Can you reproduce the essay on small boats and belonging from "If home were" to "circumstances and motivations.", changing "rubber dinghies" to "inflatable rafts"?

**Document passage**
*****
What small boats tell us about belonging

Do I belong to these politics? And do these politics belong to me?

George is a visiting fellow at the London School of Economics and an Anglican priest.

A grainy surveillance picture of an rusty boat overloaded with people
A small boat overloaded with migrants.
BBC.

Our son used to say that “home is where the dogs are”, as he was greeted by them. It’s a variation on “home is where the heart is”. Either way, it means that a sense of home isn’t just about place or geography, so much as family and, relatedly, the familiar. 

If home were simply an address, candidates in an election campaign wouldn’t bother knocking on doors to meet people. To be familiar is to meet people where they are, circumstantially as well as literally on their doorstep. 

To date, the solution to the refugee crisis has been to “stop the boats”, as if our principal concern is with rubber dinghies. We’ve still not addressed the people in those boats; we’re not familiar with them, their circumstances and motivations. 

I’d hazard a guess that a common desire among those who flee persecution and mortal danger is something else associated with familiarity – a sense of belonging.
*****
**Material**
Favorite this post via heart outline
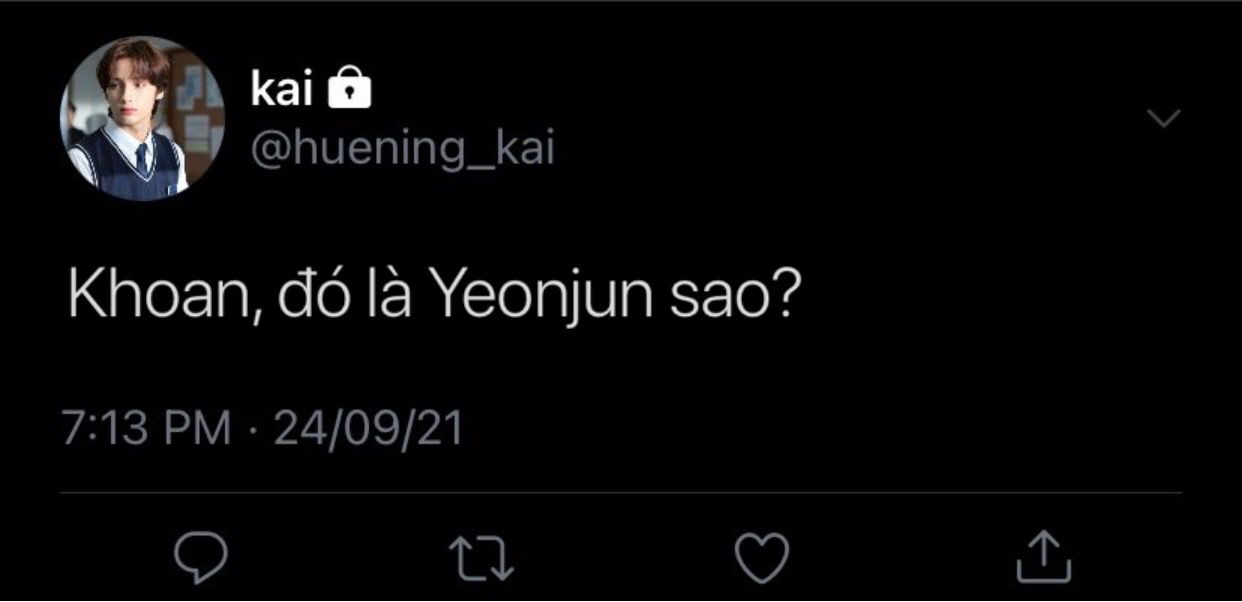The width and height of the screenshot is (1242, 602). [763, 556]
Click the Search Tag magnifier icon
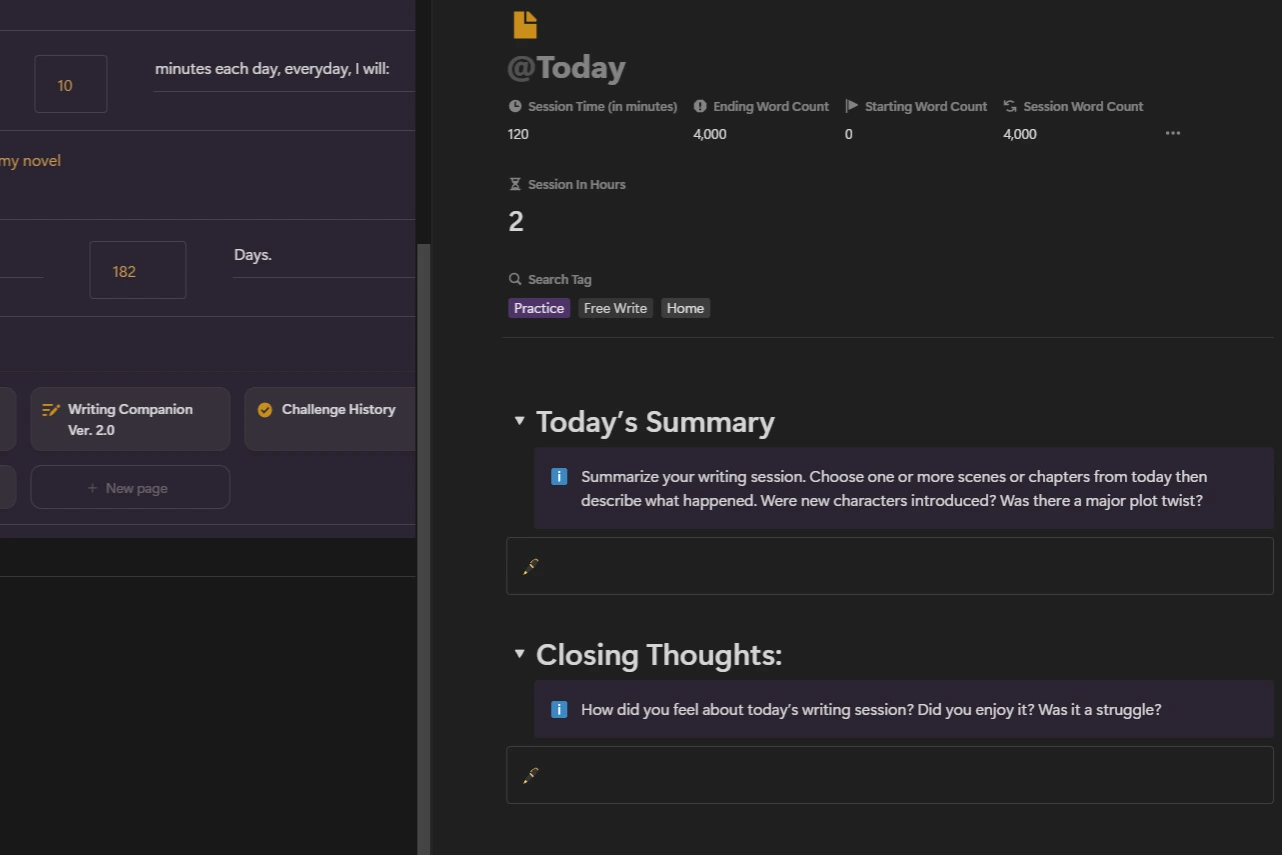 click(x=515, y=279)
*****
**Correct result**
If home were simply an address, candidates in an election campaign wouldn’t bother knocking on doors to meet people. To be familiar is to meet people where they are, circumstantially as well as literally on their doorstep. 

To date, the solution to the refugee crisis has been to “stop the boats”, as if our principal concern is with inflatable rafts. We’ve still not addressed the people in those boats; we’re not familiar with them, their circumstances and motivations.